(What is asked)
1: In the cache policy passage, what condition is used to take new entries from the database when GetLastKnownUpdated is not supplied?
2: Carry the cache policy passage forward from its last line, the table definition.

(Supplied passage)
* * * * * * *
Policy may have static function GetLastKnownUpdated. It should be used when new entries from database are taken via revision, identifier, or anything else, but not timestamp of the last update. If this function is supplied, new entries are taken from db with condition 'WHERE kUpdatedField > GetLastKnownUpdated(cache_container)'. Otherwise, condition is 'WHERE kUpdatedField > last_update - correction_'. See the following code snippet for an example of usage

struct MyStructureWithRevision {
int id = 0;
std::string bar{};
storages::postgres::TimePointWithoutTz updated;
int32_t revision = 0;
int get_id() const { return id; }
};
class UserSpecificCache {
public:
void insert_or_assign(int, MyStructureWithRevision&& item) {
latest_revision_ = std::max(latest_revision_, item.revision);
}
static size_t size() { return 0; }
int GetLatestRevision() const { return latest_revision_; }
private:
int latest_revision_ = 0;
};
struct PostgresExamplePolicy3 {
using ValueType = MyStructureWithRevision;
static constexpr std::string_view kName = "my-pg-cache";
static constexpr const char* kQuery = "select id, bar, revision from test.my_data";
using CacheContainer = UserSpecificCache;
static constexpr const char* kUpdatedField = "revision";
using UpdatedFieldType = int32_t;
static constexpr auto kKeyMember = &MyStructureWithRevision::get_id;
// Function to get last known revision/time
//
// Optional
// If one wants to get cache updates not based on updated time, but, for
// example, based on revision > known_revision, this method should be used.
static int32_t GetLastKnownUpdated(const UserSpecificCache& container) { return container.GetLatestRevision(); }
};

Cache can also store only subset of data. For example for the database that is is defined in the following way:

CREATE TABLE IF NOT EXISTS key_value_table (
key VARCHAR,
value VARCHAR,
updated TIMESTAMPTZ NOT NULL DEFAULT NOW()
)
* * * * * * *
(Dataset excerpt)

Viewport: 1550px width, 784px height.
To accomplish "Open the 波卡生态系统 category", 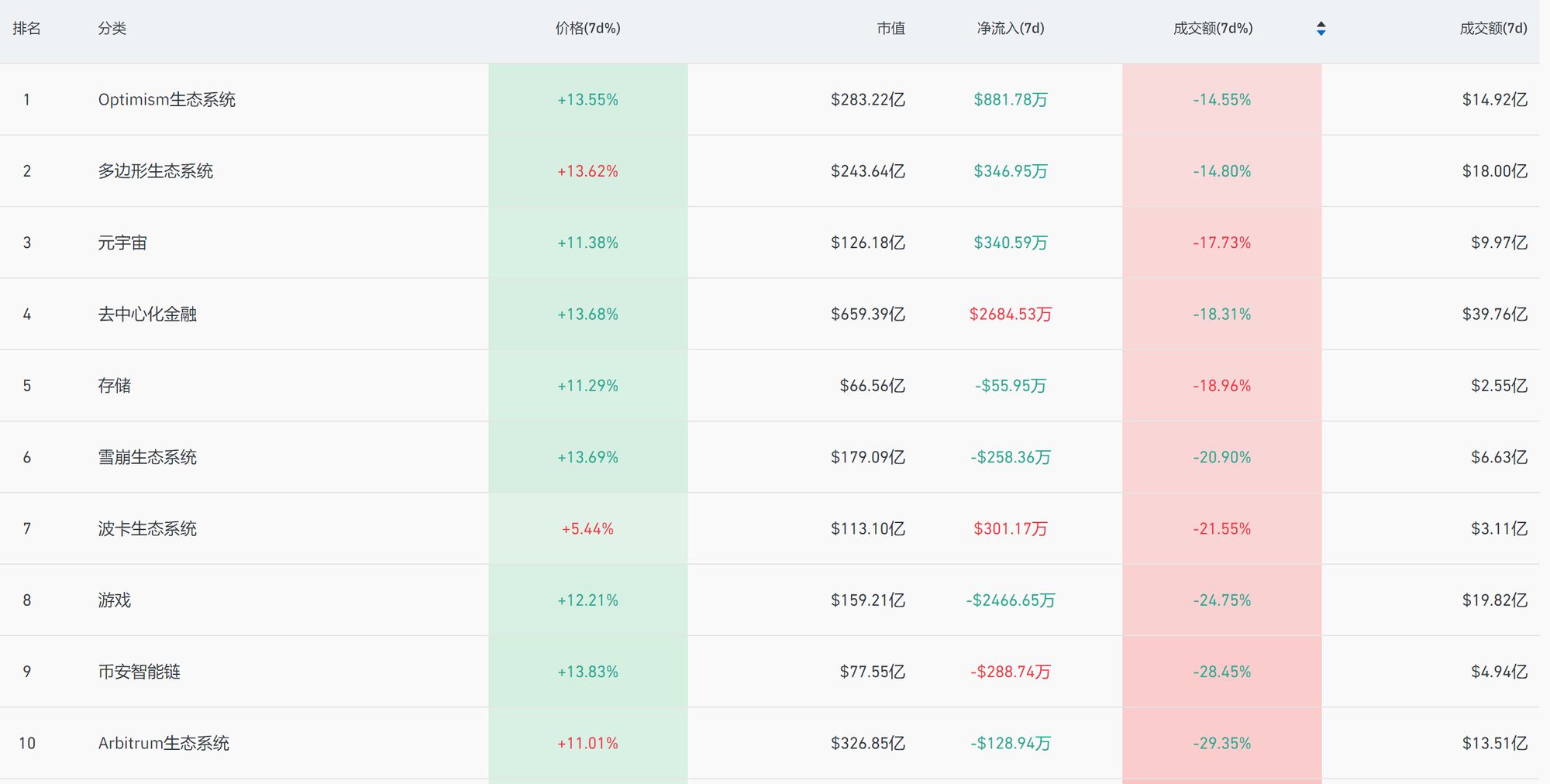I will coord(147,529).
* * * * * * *
(The replies)
1: 'WHERE kUpdatedField > last_update - correction_'

2:
it is possible to create a cache that stores only the latest value:

struct KeyValue {
std::string key;
std::string value;
};
struct LastCachePolicy {
static constexpr std::string_view kName = "last-pg-cache";
using ValueType = KeyValue;
static constexpr auto kKeyMember = &KeyValue::key;
static constexpr const char* kQuery = "SELECT DISTINCT ON (key) key, value FROM key_value_table";
static constexpr const char* kUpdatedField = "updated";
using UpdatedFieldType = storages::postgres::TimePointTz;
static constexpr const char* kOrderBy = "key, updated DESC";
};
using LastCache = components::PostgreCache<LastCachePolicy>;

In case one provides a custom CacheContainer within Policy, it is notified of Update completion via its public member function OnWritesDone, if any. Custom CacheContainer must provide size method and insert_or_assign method similar to std::unordered_map's one or CacheInsertOrAssign function similar to one defined in namespace utils::impl::projected_set (i.e. used for utils::ProjectedUnorderedSet). See the following code snippet for an example of usage:

class UserSpecificCacheWithWriteNotification {
public:
void insert_or_assign(int, MyStructure&&) {}
static size_t size() { return 0; }
void OnWritesDone() {}
};

Forward Declaration

To forward declare a cache you can forward declare a trait and include userver/cache/base_postgres_cache_fwd.hpp header. It is also useful to forward declare the cache value type.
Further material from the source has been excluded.